National Organizations

As my academic career matured, opportunities for community were numerous in professional associations. I attended annual meetings of The Institute of Management Science while still computer oriented and the Academy of Management when my focus shifted to management. These were the places to develop collegial affiliations necessary for national status, but offered little in the way of intellectual stimulation let alone spiritual succor. Each meeting I came away frustrated with the narrow focus and limited perspectives. Participants were so specialized, a generalist had no place to hang his hat.

Eventually I was drawn to the Institute of Noetic Sciences. (Note 20) Since they support "new belief systems which embrace human potential for healing, creativity, and wholeness," IONS was a natural place to turn to develop the whole person intellectually and spiritually. Their national conference presenters often included innovators bridging the chasm between science and spirituality. As provocative as the speakers were and as many times as I watched my favorite presenters videos, a sense of community also was missing from this group.

As interest in intuition moved to the foreground in my career, the Global Intuition Network offered a community committed to exploring the dimensions of intuitive experience. (Note 21) Surely opportunities would exist to form bonds of intellectual and spiritual interest. I found people of like mind with one or the other interest but not intellect and spirit equally. Given my need to bridge the split between intellect and spirit, I was drawn to those making a similar leap. My search for community was once more frustrated.
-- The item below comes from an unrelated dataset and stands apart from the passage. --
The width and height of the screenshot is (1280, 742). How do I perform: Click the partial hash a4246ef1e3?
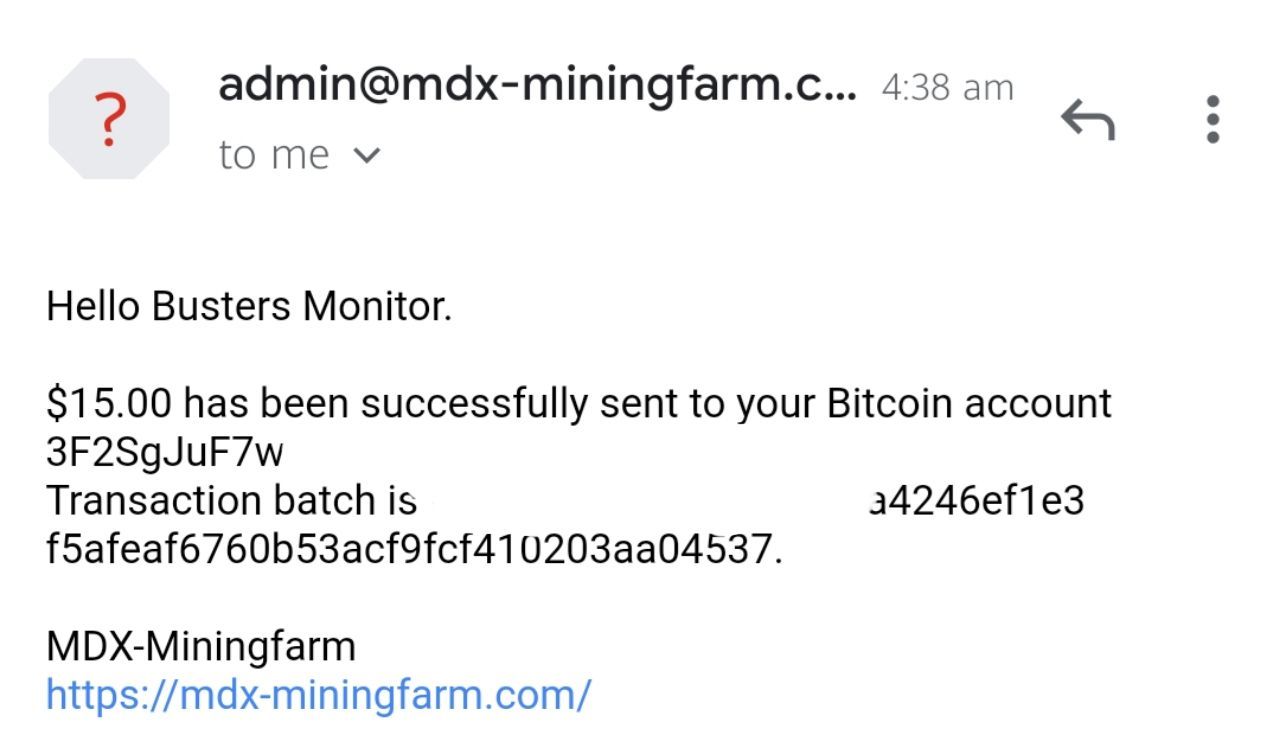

My failures with community were not the groups' fault. As with Mulla Nasrudin, I was looking in the wrong place. A larger lesson emerged from these encounters: true community was in the relationship of self to Self. These communities could not meet that need. Going here and there to join this or that group or to search new vistas on the Eastern horizon or explore well trodden paths on the Western shore would not yield the answers I sought.

A Community of One

The Hindu tradition recognized four stages of life. Although there were variations in the names, these labels rang a responsive chord: student, householder, hermit and teacher. For several years, I have lived alone exploring my spiritual self while disengaging from an academic career. A hermit quality pervades my space as I type these words in a one bedroom apartment. The Tao Te Ching recognized that being alone in one place was all that was needed for understanding:

Without opening your door,
You can open your heart to the world.
Without looking out your window,
You can see the essence of the Tao. (Note 22)

Turning inward toward questions rather than outward for answers gradually revealed spirit in all its splendor. When self communes with Self, a divine union opens to true community - anyone and everyone. A stanza from my poem "Lost and Found" speaks this truth:

I found my family,
The family of man.

Looking outside for spiritual validation was doomed to failure: there was only one guru - the inner guru - The Intuitive Self. This Self knew it never was separate from other selves. A Zen poem said it all: (Note 23)

Magical power,
Marvelous action!
Chopping wood,
Carrying water.

The more profound, the simpler the metaphor. These lines transform everyday words into ageless wisdom describing the intuitive way. The mystical tradition of China captured this wisdom in one word: "Tao."